Esconder as carteiras dos fundos é uma decisão prejudicial
Por Marcelo d’Agosto, colunista do Valor Investe e consultor financeiro registrado na CVM.
A Comissão de Valores Mobiliários (CVM) abriu uma consulta pública para discutir uma proposta que visa modernizar as regras de divulgação das carteiras dos fundos de investimento. A regulamentação atual tem como objetivos principais garantir segurança para os investidores e fomentar o crescimento dos mercados financeiros.
Quando um investidor aloca recursos em um fundo, ele confia ao gestor a responsabilidade de escolher os ativos e seguir as normas vigentes. Essas regras existem para evitar abusos e proteger os cotistas.
Um caso emblemático que completa três anos neste mês é o dos fundos geridos pela gestora Infinity, que enfrentaram graves irregularidades causando grandes prejuízos aos investidores, e até hoje o problema não foi totalmente solucionado.
Por outro lado, o aumento dos fundos direcionados a crédito privado tem sido um exemplo positivo para o mercado, oferecendo às empresas novas formas de captação além do tradicional crédito bancário.
Transparência e fiscalização rigorosa são pilares indispensáveis para o desenvolvimento saudável do setor de fundos, e a proposta atual da CVM vai na direção contrária.
O cerne da questão: sigilo das carteiras por período prolongado
A CVM planeja permitir que os fundos mantenham a composição de suas carteiras em sigilo por até seis meses, com possibilidade de extensão por mais seis meses. Atualmente, o máximo permitido é 90 dias, prorrogáveis por outros 90 dias.

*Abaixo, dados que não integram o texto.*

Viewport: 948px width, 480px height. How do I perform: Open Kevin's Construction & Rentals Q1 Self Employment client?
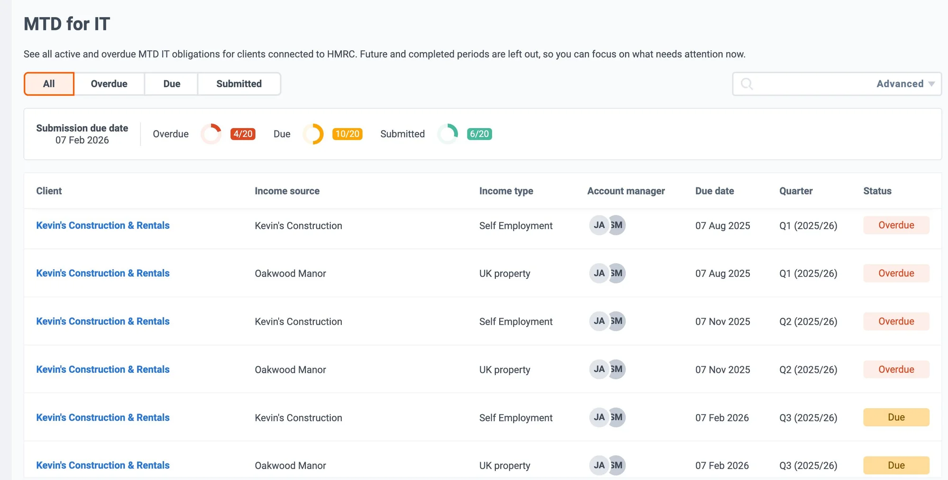pyautogui.click(x=103, y=225)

Argumentos frágeis para o sigilo estendido
Segundo a justificativa, a medida evitaria que concorrentes copiem estratégias vencedoras de gestores bem-sucedidos, preservando assim o diferencial competitivo de quem investe em pesquisas exclusivas para identificar oportunidades de investimento.
Além disso, entende-se que investidores poderiam ser lesados pelo fato de sua estratégia ser replicada, reduzindo o potencial retorno do fundo.
Entretanto, esse argumento tem pouca fundamentação sólida. Conforme o próprio documento técnico da CVM reconhece, existem poucos estudos confiáveis que avaliem os impactos dos diferentes regimes de divulgação sobre investidores e participantes do mercado.
O único embasamento citado em favor da proposta é uma análise do mercado americano de hedge funds, que observou que posições não divulgadas tendem a apresentar retornos superiores enquanto permanecem confidenciais, mas que esses retornos caem após se tornarem públicas.
Esta conclusão não implica que manter as posições em segredo aumente o retorno, mas sim que há estratégias lucrativas em mercados pouco líquidos, desde que permaneçam ocultas dos concorrentes.
É imprudente generalizar esses resultados para todo o mercado brasileiro, pois hedge funds americanos operam em condições muito distintas, contando com menor regulação, atuando em mercados amplos e pouco transparentes, além de serem acessíveis a poucos investidores.
Diferenciação dos fundos no Brasil
Há uma falsa equivalência entre os fundos multimercado brasileiros e os hedge funds americanos. No Brasil, a categoria que se aproxima mais dos hedge funds são os fundos exclusivos, restritos a poucos investidores e com grande liberdade operacional, sendo que recentemente alguns deles foram investigados por supostos negócios ilegais.
Os fundos multimercado, por sua vez, são regulados da mesma forma que outros fundos, abertos a qualquer investidor, comercializados em plataformas públicas e com valor diário da cota divulgado publicamente. Embora possuam maior flexibilidade na composição, esses fundos não podem investir indiscriminadamente, diferentemente dos fundos exclusivos ou hedge funds.
O estudo técnico da CVM indica que a obrigatoriedade de divulgação mais frequente tende a incentivar os gestores a aplicarem os recursos em ativos mais líquidos, o que beneficia o mercado e oferece maior segurança para os investidores.
Conclusão e prazo para contribuições
Dessa forma, liberar o sigilo das carteiras por até um ano não se justifica e pode prejudicar a transparência essencial ao funcionamento dos fundos no Brasil. A consulta pública para esse tema permanecerá aberta até março de 2026.